On 6th February, I went to the Manchester Web Performance meet up group at the BBC's new premises in Salford Quays. The attendance was very good, with around 60 developers and testers turning out.
The presentation was delivered by Andy "Bob" Brockhurst - Principal Engineer, BBC Platforms/Frameworks. Andy began by describing the BBC's web platform which is based on RedHat Linux .Interestingly the BBC host all their 360+ applications on the same shared platform. This means that something affecting service on say iPlayer, could have a knock on effect on other applications such as weather or news.
The BBC has small (10% of production) performance test environments. However these environments aren't suitable for large scale testing, and applications tend to be tested in isolation. The BBC accepts that this is a risk, but they have been forced to take it because of the difficulties orchestrating tests to suit potentially hundreds of different development teams.
In anticipation of the extra load, the web platform was upgraded; server capacity was doubled and their web servers were upgraded from Red Hat 4 to Red Hat 6. Upgrades were also made to the load balancer's network interfaces. The quote 'doing the rounds' in the BBC was "What the abdication crisis did for radio and the Coronation did for TV, the Olympics would do for online." The pressure to deliver was building, and against this backdrop the test team had little confidence that their tests were realistic. They also knew that their BAU services had to be maintained despite the anticipated "Olympics onslaught" onto their shared platform.
Andy shared some of the "normal stats" for use of their platform.
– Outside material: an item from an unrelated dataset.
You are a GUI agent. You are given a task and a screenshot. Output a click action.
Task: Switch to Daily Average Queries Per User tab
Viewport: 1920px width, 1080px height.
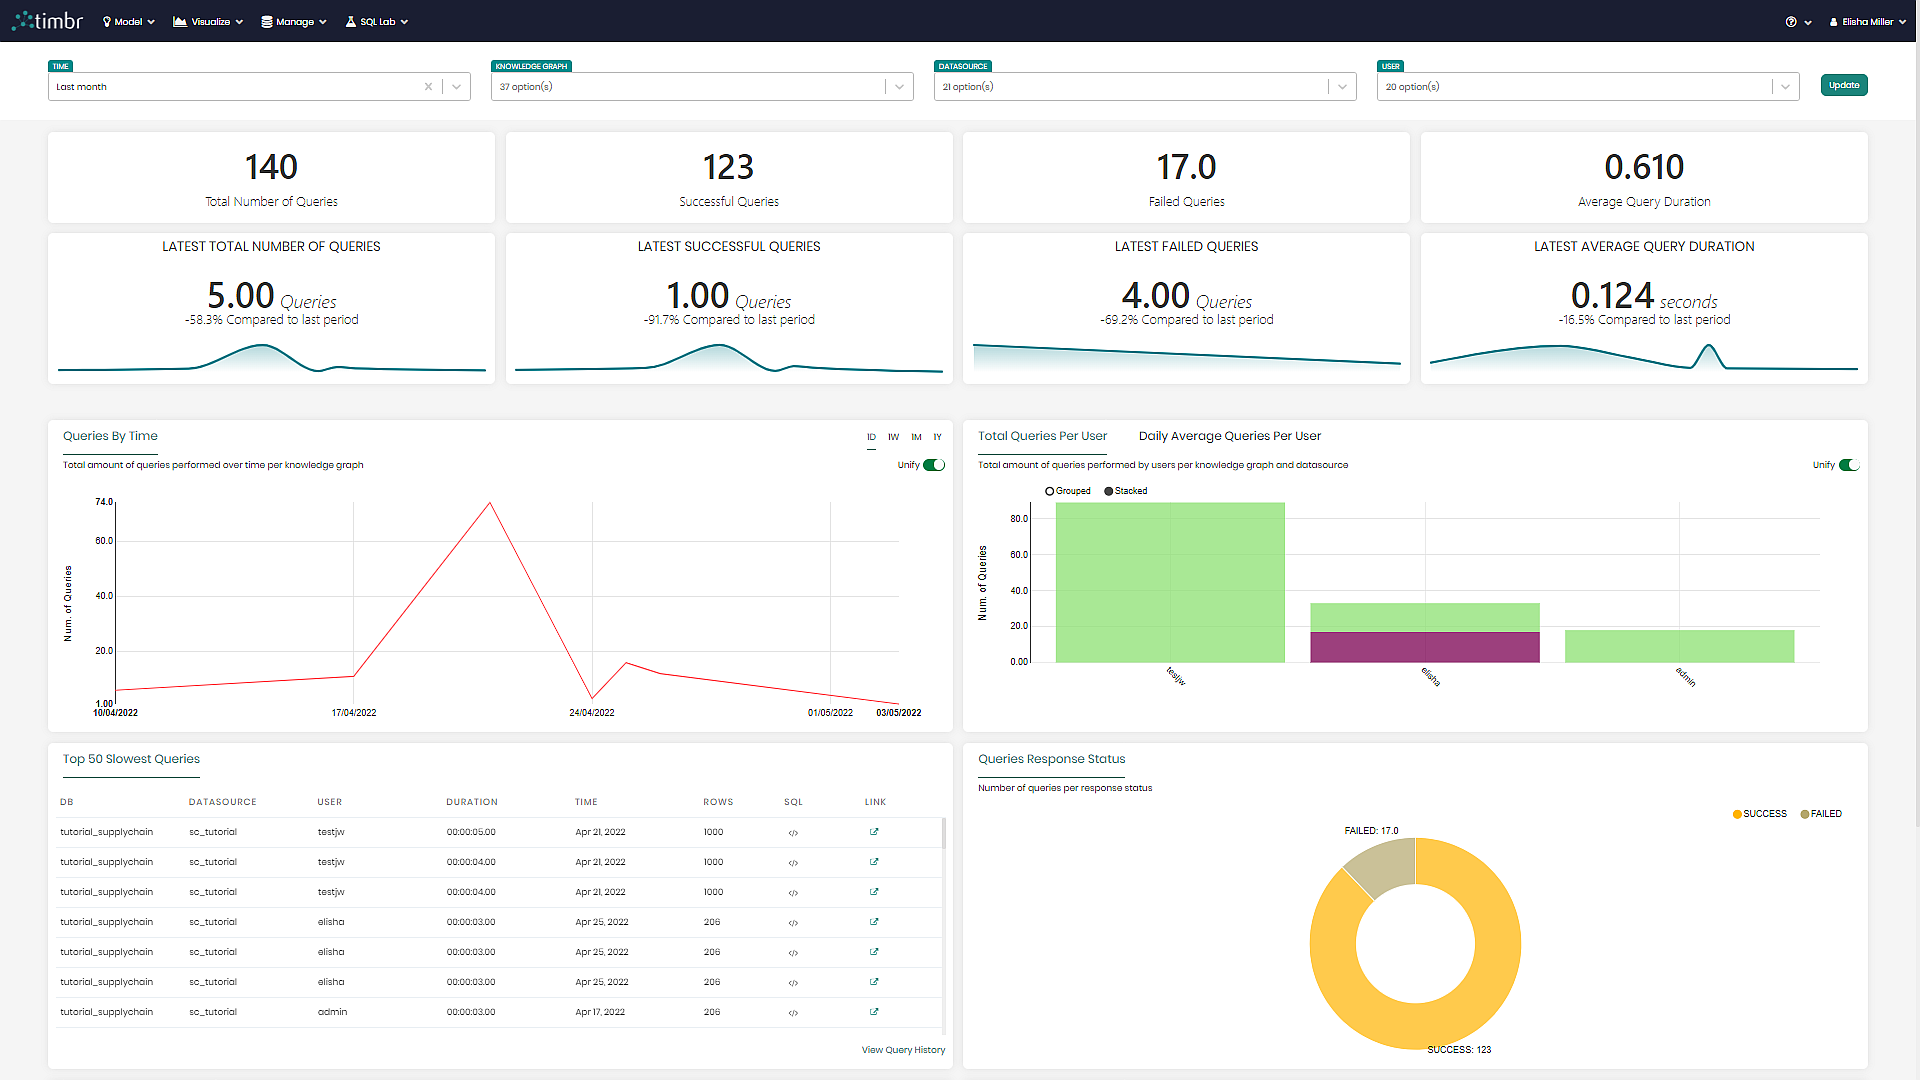1230,436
The sport servers typically handle 9m visitors and 90m page views per day. They have significant peaks in demand. For example there are 1000 pv/s (page views per second) on the sport site each Saturday, but this peaks at 4000 pv/s when the final football scores are published. On a normal day the BBC has peaks of around 750,000 users on their platform, they anticipated double this figure for the Olympics.
So how did they go about testing?
Unsurprisingly, they did it the same way that we all do. Albeit on a grand scale! They worked out the likely usage patterns, wrote and prepared test scripts and test data, and started to test iteratively. They used a mixture of internal load testing using the Avalanche test tool and cloud-based external load from SOASTA.
As with all performance tests, they had to make compromises. The CDN provider was reluctant to allow too much simulated load on their systems and compromises were sought balancing realism against practicalities.
The tests identified problems with content caching, load balancer configurations and a lack of adequate performance monitoring. Services were moved around to reduce the competition between different applications. For example, the sport, twitter and news applications were moved to prevent them competing for the same server resources.
Due to the lack of sufficiently realistic test environments, all performance testing was performed against the live environment. This works well but can cause problems (which they found by "breaking" the platform and affecting service). Despite this mishap and the fact that testing has to stop when "real" usage increases, large-scale events will be tested in this way in the future.
Towards the end of the presentation, Andy shared his "Lessons learnt" and despite the scale of the BBC's testing project they were familiar to many of us.
- Test environments needed to be improved and they need a better understanding of usage patterns
- More testing needed to take place in "dev". This fits in the "test early, test often" mantra
- Changes were recommended for load balancing. They found that simple "round robin" is not adequate
- External specialist testers were brought in to supplement the internal team
- Detailed monitoring was essential to help diagnose performance bottlenecks and eradicate them
From the meeting I took the message that as testers we all face the same problems, suitability of test environments and test tools. We usually have too little time to complete thorough testing prior to immovable deadlines. Everything we do is a compromise between spending more time, money and delivering valid test results in enough time for them to be acted upon. Getting the balance right between realism, cost and delivering on time are some of the toughest skills that a tester can master. From Wednesday's presentation it seems that Andy and his team have these skills in abundance.